Berita

Menilik Sistem 8 Besar Liga 2 2018

Google+ Pinterest LinkedIn Tumblr

Liga 2 2018 telah menyelesaikan babak pendahuluan. Sebanyak 22 pertandingan telah dilalui oleh ke-24 peserta dari 2 wilayah.

Dari babak pendahuluan, telah ditentukan 6 tim yang terdegradasi ke Liga 3 musim depan, dan juga 8 tim yang akan masuk ke babak perempat final. Empat tim teratas dari masing-masing grup akan masuk ke babak semifinal.

Dari hasil pertandingan terakhir (15/10/2018), delapan tim yang berhak bertanding di babak 8 besar adalah:

  • Grup Barat: Semen Padang, Persiraja, Aceh United, Persita
  • Grup Timur: PSS, Kalteng Putra, Madura FC, PSMP*

*penyebutan tidak berdasarkan peringkat karena Madura FC belum menyelesaikan pertandingan terakhir

Delapan tim ini masih harus menjalani kompetisi yang panjang, dan perjuangan lebih berat untuk bisa promosi ke Liga 1 2019. Yang paling dekat, tentu saja adalah menjalani Babak 8 Besar.

Format dari babak 8 besar sudah diatur dengan jelas dalam regulasi Liga 2 yang dikeluarkan oleh PT LIB. Di pasal 11, disebutkan bahwa 4 tim teratas dari kedua grup akan dikelompokkan lagi ke dalam 2 grup (A dan B).

Pada babak ini, akan diterapkan sistem kandang dan tandang (home dan away). Sehingga setiap tim dari masing-masing grup akan bertemu satu sama lain. Untuk sistem durasi pertandingan dan poin yang dihasilkan masih sama seperti saat babak pendahuluan.

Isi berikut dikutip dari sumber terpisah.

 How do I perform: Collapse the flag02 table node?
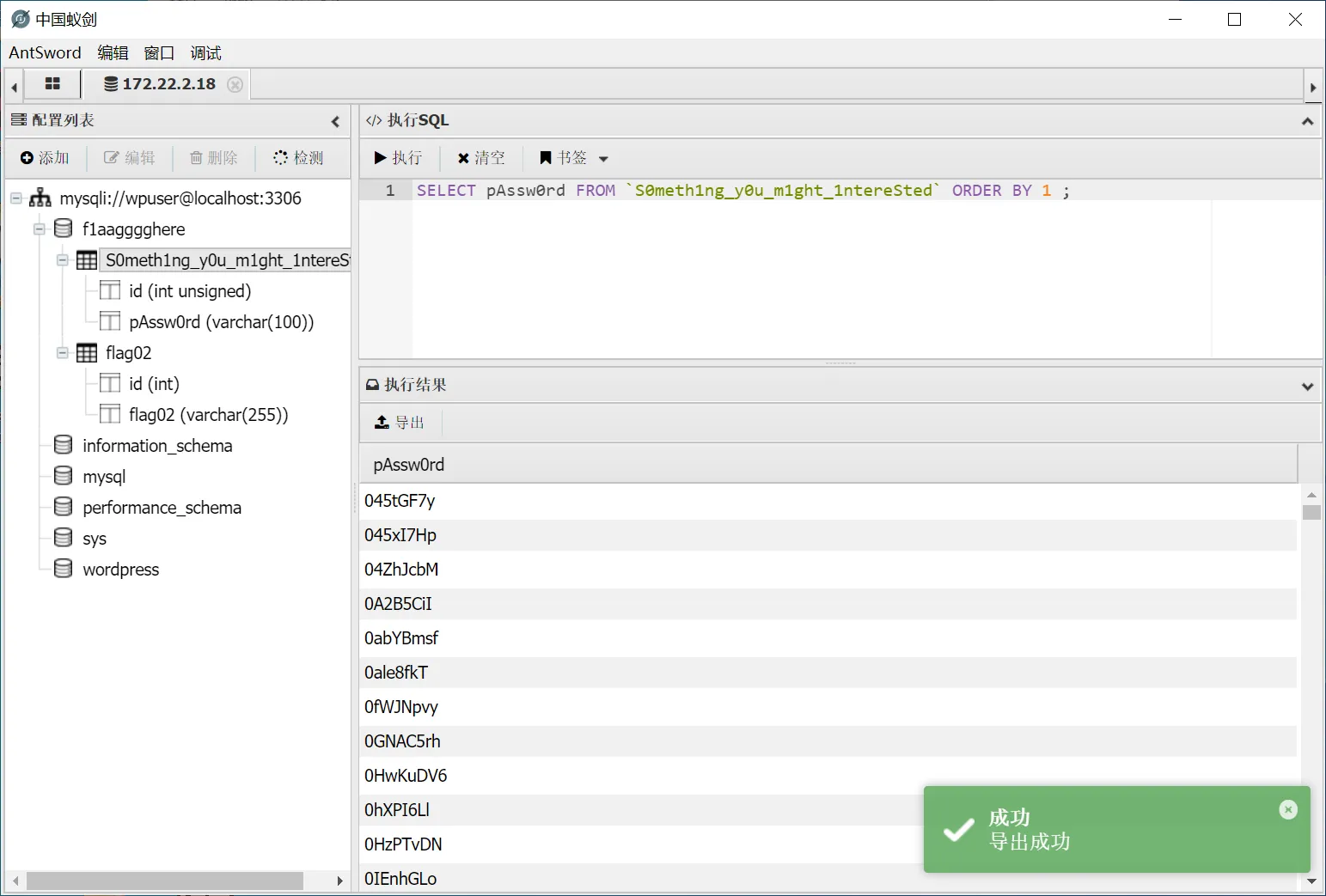63,353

Untuk menentukan peringkat, PT. LIB masih menggunakan dasar yang sama dengan babak sebelumnya. Jika dua tim memiliki poin sama, maka tim yang memiliki head to head lebih baik yang akan menempati peringkat teratas.

Jika kedua tim memiliki head to head sama, maka selisih gol akan dijadikan acuan. Jika selisih gol masih sama, maka yang akan dihitung adalah jumlah memasukkan (Goal Against), tim yang paling banyak memasukkan adalah yang akan didahulukan. Jika kedua tim masih memiliki GA yang sama, maka PT. LIB akan memutuskan untuk melakukan pengundian.

Sleman Fans seharusnya sudah tidak terlalu asing dengan sistem ini karena musim lalu PSS juga pernah masuk ke babak perdelapan final, yang memiliki regulasi dan sistem pertandingan yang sama dengan tahun ini.

Namun, yang menjadi misteri adalah sampai saat ini belum ada kepastian kapan akan dilangsungkannya babak 8 besar. Kemungkinan dari pihak PT. LIB akan segera melakukan pemberitahuan kepada setiap tim yang lolos. Jika dilihat dari padatnya jadwal kompetisi, kemungkinan besar 8 besar akan dimulai pada minggu ke-3 Oktober.

Dengan persaingan yang begitu ketat, PSS memang wajib untuk fokus di setiap pertandingan. PSS harus mengambil pelajaran dari yang terjadi tahun lalu. Sapu bersih semua pertandingan kandang, dan usahakan mencuri poin saat pertandingan tandang.